Cost of goods sold was $1,039,000 or 37.5% of net sales for the three months
ended March 31, 1997 compared to $805,000 or 48.5% for the three months ended
March 31, 1996.  The decrease as a percentage of sales was primarily related to
an increase in domestic prices for the SYNERGY(tm) Spinal Implant System as
well as an increase in the number of surgeries performed in the United States
as a percentage of total surgeries performed with the Company's products.
Implants used in the United States are sold at a higher gross margin because,
unlike international sales which are made through distributors, commissions
paid to domestic sales distributors are treated as a selling expenses and not
as part of cost of goods sold.

Selling, general and administrative expense increased to 58.7% from 54.2% of
net sales for the three months ended March 31, 1997 and 1996, respectively.
Most of the selling, general and administrative expenses are relatively fixed
expenses and as net sales increase, these expenses as a percentage of net sales
decrease.  The Company intends to continue to invest in the development of
additional markets domestically and internationally, which expenditures will
tend to keep selling, general and administrative expenses at a relatively high
percentage of sales until sales increase.
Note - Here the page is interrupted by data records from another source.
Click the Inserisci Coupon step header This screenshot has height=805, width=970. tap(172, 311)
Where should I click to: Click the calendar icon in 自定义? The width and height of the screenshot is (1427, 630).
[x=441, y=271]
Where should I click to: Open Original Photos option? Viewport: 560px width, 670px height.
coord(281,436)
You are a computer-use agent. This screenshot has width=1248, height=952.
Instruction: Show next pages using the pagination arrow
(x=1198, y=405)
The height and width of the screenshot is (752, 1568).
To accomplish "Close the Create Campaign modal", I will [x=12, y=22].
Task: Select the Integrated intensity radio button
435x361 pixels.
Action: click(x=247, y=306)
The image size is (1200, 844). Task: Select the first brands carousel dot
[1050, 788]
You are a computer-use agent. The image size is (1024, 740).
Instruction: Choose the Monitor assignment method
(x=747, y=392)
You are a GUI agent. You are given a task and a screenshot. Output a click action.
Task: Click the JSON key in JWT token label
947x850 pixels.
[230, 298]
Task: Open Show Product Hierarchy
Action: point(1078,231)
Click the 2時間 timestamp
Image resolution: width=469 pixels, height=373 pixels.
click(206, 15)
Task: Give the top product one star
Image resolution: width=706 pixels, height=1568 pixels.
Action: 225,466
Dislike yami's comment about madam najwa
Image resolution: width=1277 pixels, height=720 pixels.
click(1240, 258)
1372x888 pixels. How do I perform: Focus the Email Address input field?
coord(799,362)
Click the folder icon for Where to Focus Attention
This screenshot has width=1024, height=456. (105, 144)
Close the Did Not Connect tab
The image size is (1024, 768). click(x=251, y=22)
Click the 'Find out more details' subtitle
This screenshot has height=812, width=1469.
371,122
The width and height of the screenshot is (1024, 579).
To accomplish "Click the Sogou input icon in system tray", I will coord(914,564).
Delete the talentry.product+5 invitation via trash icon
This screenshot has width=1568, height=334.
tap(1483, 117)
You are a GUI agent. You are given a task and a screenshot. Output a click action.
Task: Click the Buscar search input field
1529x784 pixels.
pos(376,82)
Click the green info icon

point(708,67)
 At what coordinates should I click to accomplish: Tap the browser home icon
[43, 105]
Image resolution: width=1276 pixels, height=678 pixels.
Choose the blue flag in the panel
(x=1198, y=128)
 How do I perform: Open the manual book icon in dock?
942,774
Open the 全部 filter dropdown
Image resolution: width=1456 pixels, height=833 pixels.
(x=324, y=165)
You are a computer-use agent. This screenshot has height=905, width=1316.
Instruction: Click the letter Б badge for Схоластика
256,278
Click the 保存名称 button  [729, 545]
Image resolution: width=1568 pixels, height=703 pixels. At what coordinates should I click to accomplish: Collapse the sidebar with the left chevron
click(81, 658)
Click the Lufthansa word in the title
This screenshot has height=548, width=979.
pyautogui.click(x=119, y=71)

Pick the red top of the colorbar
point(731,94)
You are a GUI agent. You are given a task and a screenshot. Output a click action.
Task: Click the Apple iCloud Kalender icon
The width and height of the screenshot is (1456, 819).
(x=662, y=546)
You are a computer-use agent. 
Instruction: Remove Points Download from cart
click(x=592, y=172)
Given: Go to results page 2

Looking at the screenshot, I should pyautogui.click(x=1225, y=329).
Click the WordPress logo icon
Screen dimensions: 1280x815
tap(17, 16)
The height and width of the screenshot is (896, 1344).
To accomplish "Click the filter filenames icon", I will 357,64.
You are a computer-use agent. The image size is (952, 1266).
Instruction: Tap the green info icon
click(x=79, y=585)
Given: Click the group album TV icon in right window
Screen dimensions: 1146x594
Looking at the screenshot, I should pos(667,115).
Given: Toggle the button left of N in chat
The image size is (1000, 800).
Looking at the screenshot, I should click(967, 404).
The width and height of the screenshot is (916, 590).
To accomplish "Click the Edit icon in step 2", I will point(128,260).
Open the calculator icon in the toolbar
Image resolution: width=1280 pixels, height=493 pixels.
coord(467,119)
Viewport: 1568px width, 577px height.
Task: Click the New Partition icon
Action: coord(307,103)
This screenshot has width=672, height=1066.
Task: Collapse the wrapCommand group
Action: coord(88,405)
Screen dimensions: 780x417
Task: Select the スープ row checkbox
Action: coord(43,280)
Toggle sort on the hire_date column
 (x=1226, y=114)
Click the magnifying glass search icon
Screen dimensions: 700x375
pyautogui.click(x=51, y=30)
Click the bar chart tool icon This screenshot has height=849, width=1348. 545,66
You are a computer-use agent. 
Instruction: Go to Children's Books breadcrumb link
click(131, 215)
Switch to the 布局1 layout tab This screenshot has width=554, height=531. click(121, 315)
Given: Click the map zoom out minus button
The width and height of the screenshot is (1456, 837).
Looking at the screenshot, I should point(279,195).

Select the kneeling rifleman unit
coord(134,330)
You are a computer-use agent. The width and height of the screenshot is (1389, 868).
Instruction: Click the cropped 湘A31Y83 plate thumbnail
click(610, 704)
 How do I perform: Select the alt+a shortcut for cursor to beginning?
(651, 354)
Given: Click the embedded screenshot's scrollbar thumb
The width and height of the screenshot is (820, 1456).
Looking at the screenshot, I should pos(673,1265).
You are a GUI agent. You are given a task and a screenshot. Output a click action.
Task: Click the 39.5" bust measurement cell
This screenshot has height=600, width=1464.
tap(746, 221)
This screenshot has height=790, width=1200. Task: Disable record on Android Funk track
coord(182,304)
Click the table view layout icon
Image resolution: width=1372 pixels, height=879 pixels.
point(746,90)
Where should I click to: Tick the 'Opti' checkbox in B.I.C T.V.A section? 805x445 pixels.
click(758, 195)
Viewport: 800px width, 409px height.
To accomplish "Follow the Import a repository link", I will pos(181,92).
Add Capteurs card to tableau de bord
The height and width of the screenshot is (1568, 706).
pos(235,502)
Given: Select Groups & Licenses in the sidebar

Research and development expenses increased to 7.6% from 7.5% of net sales for
the three months ended March 31, 1997 and 1996, respectively.  In March 1997,
the Company entered into a license agreement to develop a spinal cage, and paid
a license fee for such rights.  Development of the spinal cage is ongoing.  The
Company is also developing a cervical spinal system.  The Company continues to
explore ways to expand its product lines  either through internal development
or acquisition.

These factors resulted in an overall decrease in the operating loss from
continuing operations to $(106,000) or (3.8%) of net sales for the three months
ended March 31, 1997, compared to a loss from continuing operations of
$(169,000) or (10.2%) of net sales for the three months ended March 31, 1996.

Interest expense increased to $159,000 from $87,000, an increase to 5.7% from
5.2% of net sales for the three months ended March 31, 1997 and 1996,
respectively, as a result of the issuance of $5,250,000 Convertible
Subordinated Debentures in May 1996.

The Company recorded a tax benefit of $(88,000) for the three months ended March
31, 1997 compared to a tax benefit of $(95,000) for the three months ended March
31, 1996, as the Company had a loss from continued operations in the
first quarter of 1997 and 1996.

Net loss from continuing operations increased to $(177,000) from a net loss from
continuing operations of $(161,000) for the three months ended March 31, 1997
and 1996, respectively, and primary loss per share from continuing operations
remained the same at $(.03) for the periods.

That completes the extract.